• Exercise inputs
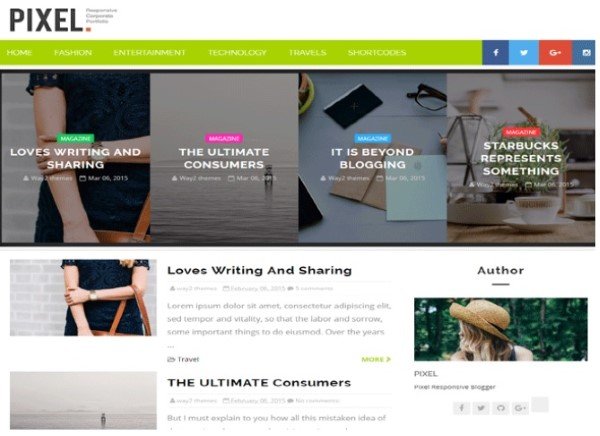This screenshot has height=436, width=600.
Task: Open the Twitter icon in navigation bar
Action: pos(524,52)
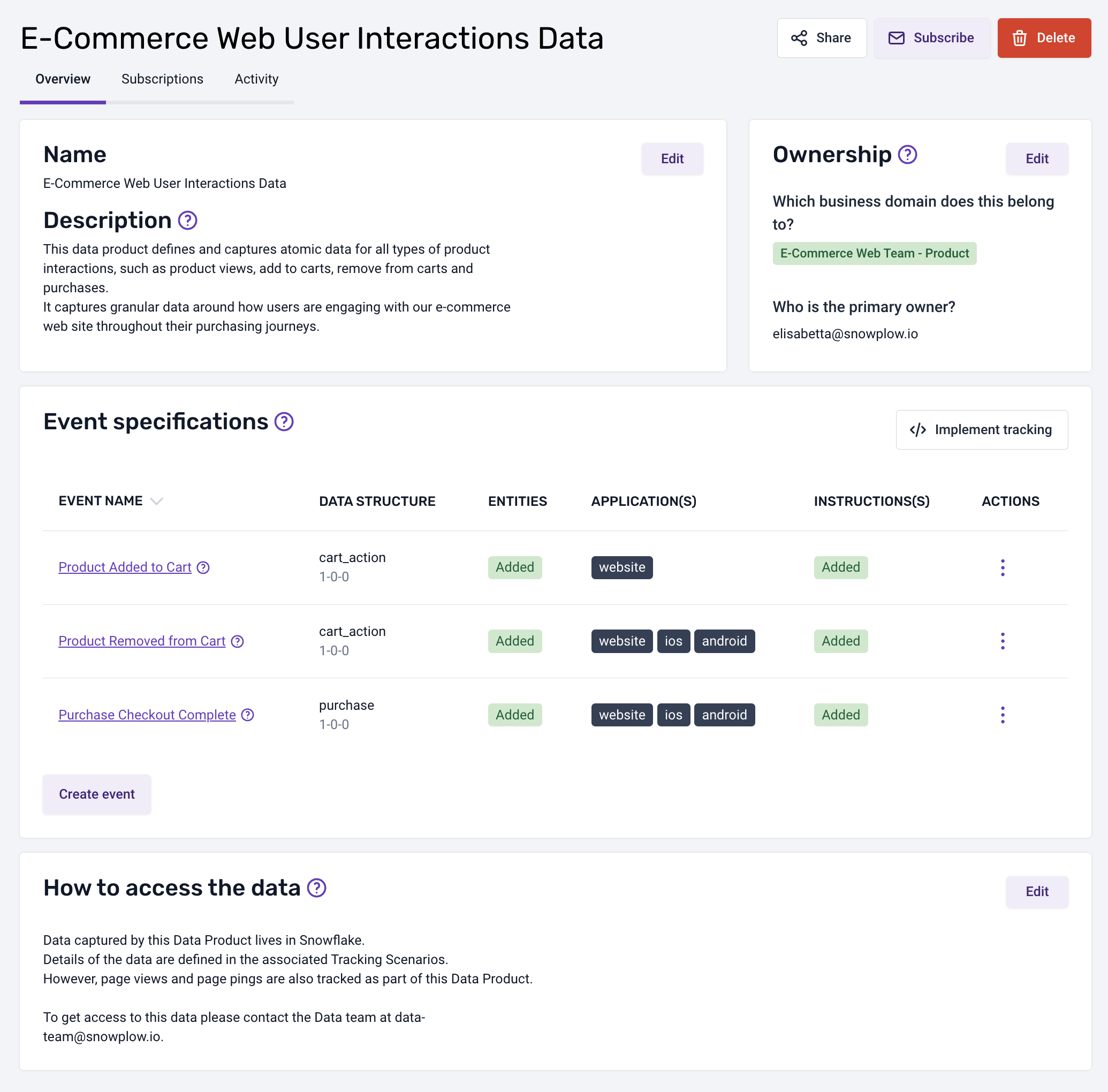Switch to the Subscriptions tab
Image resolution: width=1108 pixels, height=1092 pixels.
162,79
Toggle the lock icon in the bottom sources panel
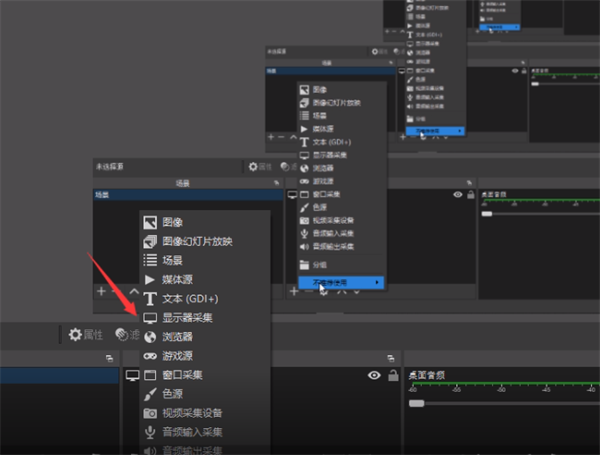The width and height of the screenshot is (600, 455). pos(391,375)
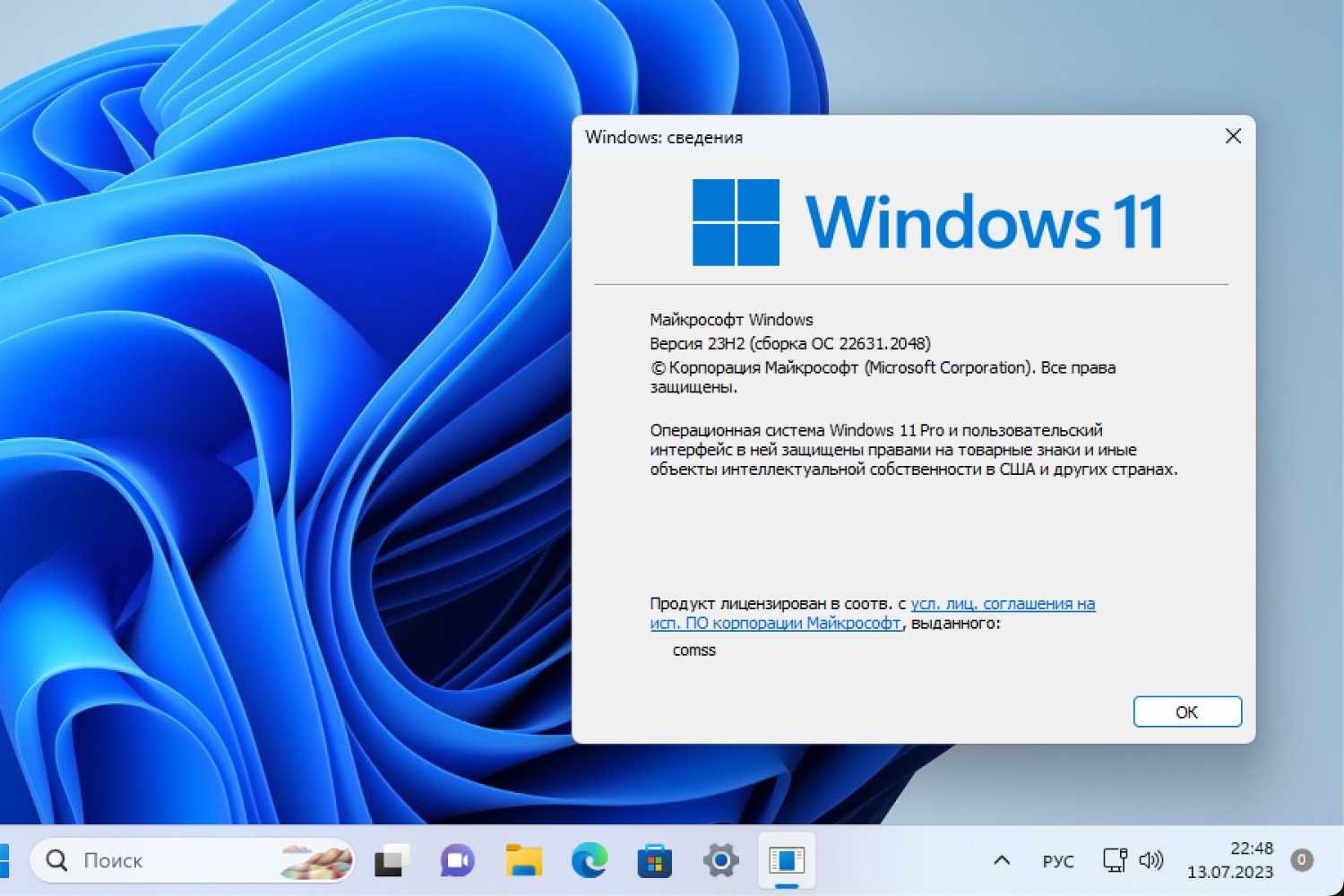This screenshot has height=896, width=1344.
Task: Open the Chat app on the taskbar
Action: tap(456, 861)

• Challenge
Convert the listing above into a JSON list of strings with one string per line, skipping blank lines and leaving out the pictures.

• Answer
[
  "This screenshot has height=436, width=600.",
  "Task: Open the Twitter icon in navigation bar",
  "Action: pos(524,52)",
  "Switch to the Subscriptions tab",
  "Image resolution: width=1108 pixels, height=1092 pixels.",
  "162,79",
  "Toggle the lock icon in the bottom sources panel",
  "The width and height of the screenshot is (600, 455). pos(391,375)",
  "This screenshot has height=896, width=1344.",
  "Task: Open the Chat app on the taskbar",
  "Action: tap(456, 861)"
]